◆ Exercise objective: All lines from the one with "[以電子郵件傳送這篇文章] (574, 2011)" through the final line of the records below must be written out exactly, with no other text.

◆ Supplied data:
________________

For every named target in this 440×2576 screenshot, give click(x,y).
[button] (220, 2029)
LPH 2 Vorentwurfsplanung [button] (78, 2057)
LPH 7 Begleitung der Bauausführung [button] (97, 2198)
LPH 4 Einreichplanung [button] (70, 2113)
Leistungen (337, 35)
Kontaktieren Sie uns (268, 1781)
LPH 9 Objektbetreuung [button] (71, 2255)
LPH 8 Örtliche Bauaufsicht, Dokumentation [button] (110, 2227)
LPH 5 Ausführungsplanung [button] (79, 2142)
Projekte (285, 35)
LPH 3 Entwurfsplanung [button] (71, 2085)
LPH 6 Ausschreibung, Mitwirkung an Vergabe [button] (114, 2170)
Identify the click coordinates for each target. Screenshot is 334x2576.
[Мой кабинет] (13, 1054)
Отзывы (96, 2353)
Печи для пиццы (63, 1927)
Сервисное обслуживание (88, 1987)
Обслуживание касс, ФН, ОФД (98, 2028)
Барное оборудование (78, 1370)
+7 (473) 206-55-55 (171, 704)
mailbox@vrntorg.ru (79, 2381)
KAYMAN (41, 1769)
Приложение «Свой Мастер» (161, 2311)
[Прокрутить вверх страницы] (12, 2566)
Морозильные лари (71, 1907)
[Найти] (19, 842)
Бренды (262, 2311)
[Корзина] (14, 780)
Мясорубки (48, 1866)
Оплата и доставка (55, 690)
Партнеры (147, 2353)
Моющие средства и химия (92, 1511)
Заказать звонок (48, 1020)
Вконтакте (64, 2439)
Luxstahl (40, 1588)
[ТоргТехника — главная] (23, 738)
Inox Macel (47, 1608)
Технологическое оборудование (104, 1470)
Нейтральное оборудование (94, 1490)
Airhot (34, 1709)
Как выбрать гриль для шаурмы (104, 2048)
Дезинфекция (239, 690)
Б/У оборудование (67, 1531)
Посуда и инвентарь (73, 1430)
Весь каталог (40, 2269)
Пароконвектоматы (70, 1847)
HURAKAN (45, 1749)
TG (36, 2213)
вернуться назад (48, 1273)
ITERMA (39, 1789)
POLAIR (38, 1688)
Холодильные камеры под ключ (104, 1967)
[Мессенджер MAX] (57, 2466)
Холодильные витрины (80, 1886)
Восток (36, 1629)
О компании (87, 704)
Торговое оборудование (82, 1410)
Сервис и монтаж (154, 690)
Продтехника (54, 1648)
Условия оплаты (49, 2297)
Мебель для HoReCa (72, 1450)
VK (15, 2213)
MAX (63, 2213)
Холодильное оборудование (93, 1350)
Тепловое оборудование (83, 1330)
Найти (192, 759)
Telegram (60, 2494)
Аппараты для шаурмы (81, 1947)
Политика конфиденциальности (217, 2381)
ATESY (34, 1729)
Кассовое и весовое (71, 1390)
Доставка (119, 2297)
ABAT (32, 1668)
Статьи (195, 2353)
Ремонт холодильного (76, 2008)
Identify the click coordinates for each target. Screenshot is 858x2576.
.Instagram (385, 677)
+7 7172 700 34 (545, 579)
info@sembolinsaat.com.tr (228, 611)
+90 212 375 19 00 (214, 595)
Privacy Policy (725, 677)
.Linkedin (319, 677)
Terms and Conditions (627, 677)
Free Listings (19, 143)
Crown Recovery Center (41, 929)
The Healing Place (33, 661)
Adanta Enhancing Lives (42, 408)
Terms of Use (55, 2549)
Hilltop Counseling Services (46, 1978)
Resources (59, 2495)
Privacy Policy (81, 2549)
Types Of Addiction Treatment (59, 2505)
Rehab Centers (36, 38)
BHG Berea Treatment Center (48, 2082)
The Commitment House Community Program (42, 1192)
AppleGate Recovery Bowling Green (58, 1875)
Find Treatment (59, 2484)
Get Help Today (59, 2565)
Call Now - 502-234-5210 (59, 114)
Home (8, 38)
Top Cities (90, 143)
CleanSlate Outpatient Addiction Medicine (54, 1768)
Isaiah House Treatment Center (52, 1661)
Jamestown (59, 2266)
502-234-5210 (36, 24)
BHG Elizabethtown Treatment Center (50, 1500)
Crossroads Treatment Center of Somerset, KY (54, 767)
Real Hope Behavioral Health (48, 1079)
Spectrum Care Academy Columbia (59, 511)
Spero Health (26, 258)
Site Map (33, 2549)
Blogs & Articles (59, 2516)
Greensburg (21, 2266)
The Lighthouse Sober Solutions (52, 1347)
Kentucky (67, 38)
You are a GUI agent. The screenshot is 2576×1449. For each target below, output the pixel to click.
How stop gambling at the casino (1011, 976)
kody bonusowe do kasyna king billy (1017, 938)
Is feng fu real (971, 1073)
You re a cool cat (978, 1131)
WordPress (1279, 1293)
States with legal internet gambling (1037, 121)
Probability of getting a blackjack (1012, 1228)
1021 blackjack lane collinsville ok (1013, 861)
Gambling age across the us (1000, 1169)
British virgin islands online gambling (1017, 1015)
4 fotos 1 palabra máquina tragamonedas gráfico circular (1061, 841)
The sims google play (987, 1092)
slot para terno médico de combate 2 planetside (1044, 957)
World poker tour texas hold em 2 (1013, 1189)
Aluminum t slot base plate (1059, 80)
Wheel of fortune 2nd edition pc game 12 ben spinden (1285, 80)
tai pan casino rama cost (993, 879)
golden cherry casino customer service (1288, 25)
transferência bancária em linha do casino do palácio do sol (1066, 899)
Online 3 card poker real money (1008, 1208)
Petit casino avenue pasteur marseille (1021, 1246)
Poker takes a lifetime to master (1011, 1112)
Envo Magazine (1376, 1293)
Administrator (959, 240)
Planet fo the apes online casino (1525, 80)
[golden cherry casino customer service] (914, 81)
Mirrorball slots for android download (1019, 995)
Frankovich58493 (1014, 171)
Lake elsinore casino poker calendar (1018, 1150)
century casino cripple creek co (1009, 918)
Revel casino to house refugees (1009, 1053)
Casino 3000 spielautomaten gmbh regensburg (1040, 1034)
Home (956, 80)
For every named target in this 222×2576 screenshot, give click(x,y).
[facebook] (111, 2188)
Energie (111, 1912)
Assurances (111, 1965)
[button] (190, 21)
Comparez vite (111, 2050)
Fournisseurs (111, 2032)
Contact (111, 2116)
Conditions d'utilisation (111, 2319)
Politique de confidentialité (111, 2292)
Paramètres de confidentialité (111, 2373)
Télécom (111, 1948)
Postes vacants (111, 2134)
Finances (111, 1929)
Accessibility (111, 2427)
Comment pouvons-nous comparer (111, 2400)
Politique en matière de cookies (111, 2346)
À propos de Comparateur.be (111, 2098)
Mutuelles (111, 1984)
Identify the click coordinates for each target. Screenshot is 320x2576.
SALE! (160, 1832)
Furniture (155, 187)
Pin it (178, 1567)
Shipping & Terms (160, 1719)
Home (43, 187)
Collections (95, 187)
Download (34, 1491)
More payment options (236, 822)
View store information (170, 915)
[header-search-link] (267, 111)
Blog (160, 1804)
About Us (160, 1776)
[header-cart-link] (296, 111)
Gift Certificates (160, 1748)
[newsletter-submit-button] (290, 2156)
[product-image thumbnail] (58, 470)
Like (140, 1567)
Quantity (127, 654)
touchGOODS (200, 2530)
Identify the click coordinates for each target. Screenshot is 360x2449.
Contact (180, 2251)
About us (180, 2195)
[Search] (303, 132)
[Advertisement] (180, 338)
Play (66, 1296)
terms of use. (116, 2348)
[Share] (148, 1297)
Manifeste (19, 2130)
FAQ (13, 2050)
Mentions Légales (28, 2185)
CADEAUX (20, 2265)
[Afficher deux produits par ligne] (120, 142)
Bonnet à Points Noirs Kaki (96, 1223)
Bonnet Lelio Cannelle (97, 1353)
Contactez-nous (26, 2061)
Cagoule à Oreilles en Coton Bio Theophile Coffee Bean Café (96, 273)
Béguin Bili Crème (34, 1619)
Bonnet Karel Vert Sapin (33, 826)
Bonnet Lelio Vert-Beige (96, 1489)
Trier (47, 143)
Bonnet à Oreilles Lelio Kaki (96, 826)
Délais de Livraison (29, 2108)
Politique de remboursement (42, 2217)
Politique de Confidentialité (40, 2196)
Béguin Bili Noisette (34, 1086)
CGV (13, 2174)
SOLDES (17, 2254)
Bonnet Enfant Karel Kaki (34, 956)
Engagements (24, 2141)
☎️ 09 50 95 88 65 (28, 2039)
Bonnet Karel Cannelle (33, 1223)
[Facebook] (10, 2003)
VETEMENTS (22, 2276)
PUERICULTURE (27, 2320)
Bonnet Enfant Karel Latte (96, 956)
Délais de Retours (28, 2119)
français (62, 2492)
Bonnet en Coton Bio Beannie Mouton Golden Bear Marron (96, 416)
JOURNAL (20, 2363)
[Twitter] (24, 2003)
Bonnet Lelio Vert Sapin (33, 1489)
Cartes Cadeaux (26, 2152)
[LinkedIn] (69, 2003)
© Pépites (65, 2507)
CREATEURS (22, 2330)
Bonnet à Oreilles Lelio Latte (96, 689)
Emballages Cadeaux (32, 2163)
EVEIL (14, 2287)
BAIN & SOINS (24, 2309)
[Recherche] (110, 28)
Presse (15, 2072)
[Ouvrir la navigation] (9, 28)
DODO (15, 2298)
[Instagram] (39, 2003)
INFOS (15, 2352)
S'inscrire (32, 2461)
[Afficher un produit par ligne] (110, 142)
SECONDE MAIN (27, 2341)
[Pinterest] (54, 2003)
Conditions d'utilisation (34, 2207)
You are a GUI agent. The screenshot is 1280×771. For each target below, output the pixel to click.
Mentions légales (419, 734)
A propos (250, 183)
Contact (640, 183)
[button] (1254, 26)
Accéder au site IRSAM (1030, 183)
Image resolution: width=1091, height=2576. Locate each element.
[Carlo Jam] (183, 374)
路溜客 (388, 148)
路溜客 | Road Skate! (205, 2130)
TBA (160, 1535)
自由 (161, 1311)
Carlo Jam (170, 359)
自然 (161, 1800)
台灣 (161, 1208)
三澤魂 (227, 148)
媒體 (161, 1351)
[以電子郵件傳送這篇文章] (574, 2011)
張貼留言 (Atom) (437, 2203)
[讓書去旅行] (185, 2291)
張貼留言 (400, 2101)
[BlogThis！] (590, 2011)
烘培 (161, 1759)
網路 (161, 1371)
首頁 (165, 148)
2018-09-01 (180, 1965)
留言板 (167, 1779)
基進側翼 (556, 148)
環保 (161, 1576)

________________

◆ Output below:
[以電子郵件傳送這篇文章] (574, 2011)
張貼留言 (Atom) (437, 2203)
[讓書去旅行] (185, 2291)
張貼留言 (400, 2101)
[BlogThis！] (590, 2011)
烘培 (161, 1759)
網路 (161, 1371)
首頁 (165, 148)
2018-09-01 (180, 1965)
留言板 (167, 1779)
基進側翼 (556, 148)
環保 (161, 1576)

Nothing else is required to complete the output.